Muchos de ellos, desde los mayas hasta el Imperio Romano, afrontaron cambios climáticos que alteraron sus entornos de forma devastadora, generando crisis agrícolas, sequías prolongadas y una insostenibilidad que llevó a su colapso.

Hoy, en pleno siglo XXI, nos encontramos ante un desafío similar, aunque con una diferencia significativa: esta vez somos conscientes de las causas, pero actuamos con demasiada lentitud. Los fenómenos climáticos extremos, como huracanes, incendios y olas de calor, aumento del nivel del mar, ya no son una amenaza lejana, sino una realidad diaria que afecta a millones de personas alrededor del mundo. Si bien en el pasado las civilizaciones no contaban con los recursos tecnológicos para mitigar los efectos del clima, nuestra era está mejor equipada que nunca para actuar.

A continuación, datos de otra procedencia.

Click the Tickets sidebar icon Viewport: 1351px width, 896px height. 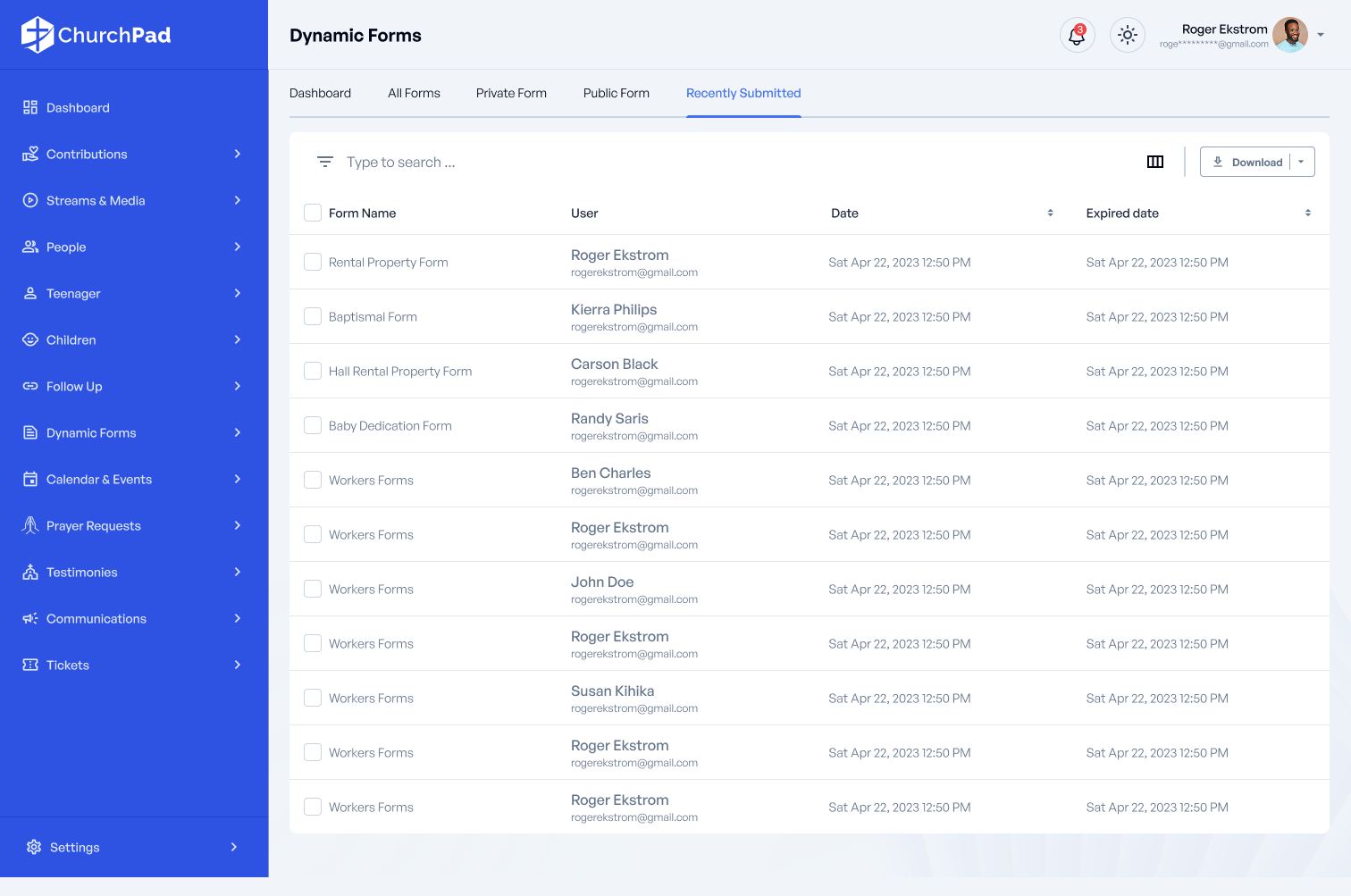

Sin embargo, ¿estamos realmente aprovechando esa ventaja? La inacción política y la falta de cooperación global nos están empujando hacia un escenario donde la historia podría repetirse.

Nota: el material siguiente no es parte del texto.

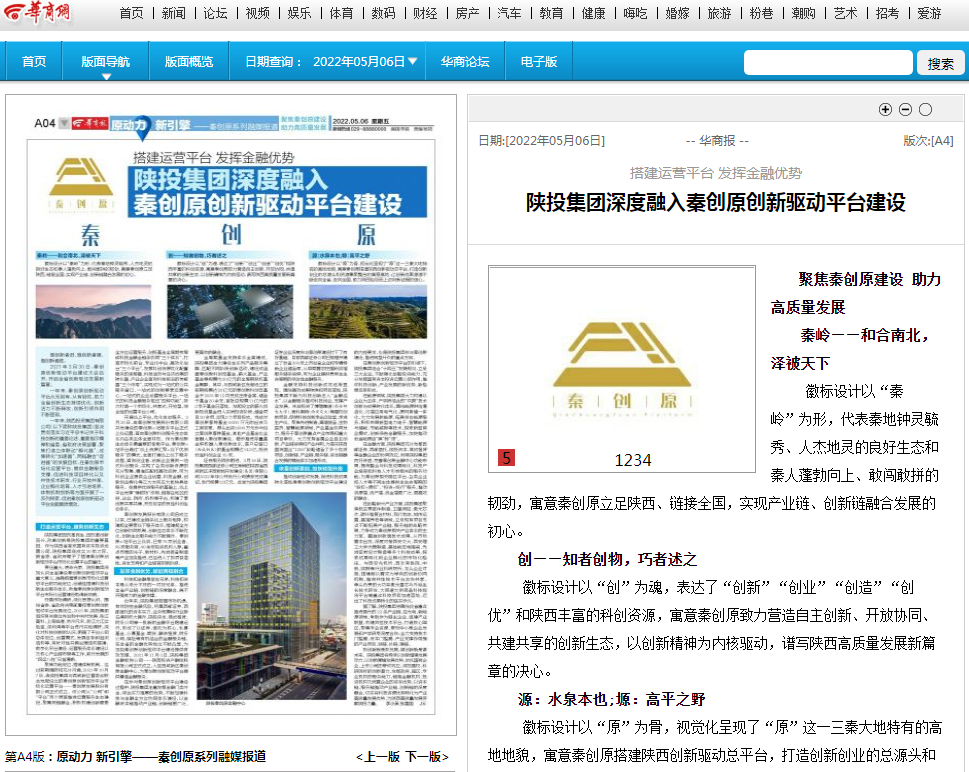Click the newspaper headline in the page preview
Image resolution: width=969 pixels, height=772 pixels.
[x=268, y=192]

Es crucial recordar que ninguna civilización es invencible frente a la naturaleza. Si no tomamos medidas drásticas y coordinadas, podríamos encontrarnos siguiendo el mismo camino de aquellos que, en su tiempo, no pudieron adaptarse a las adversidades climáticas. Mientras aumentan las tensiones geopolíticas, el medio ambiente solo está presente, cuando muestra sus efectos en infraestructuras y personas. El cambio climático no distingue entre fronteras o generaciones; su impacto se siente en cada hogar, en cada comunidad. Nos hemos olvidado de la casa común, que está sufriendo importantes transformaciones, desconociendo si la podremos habitar en un futuro no muy lejano.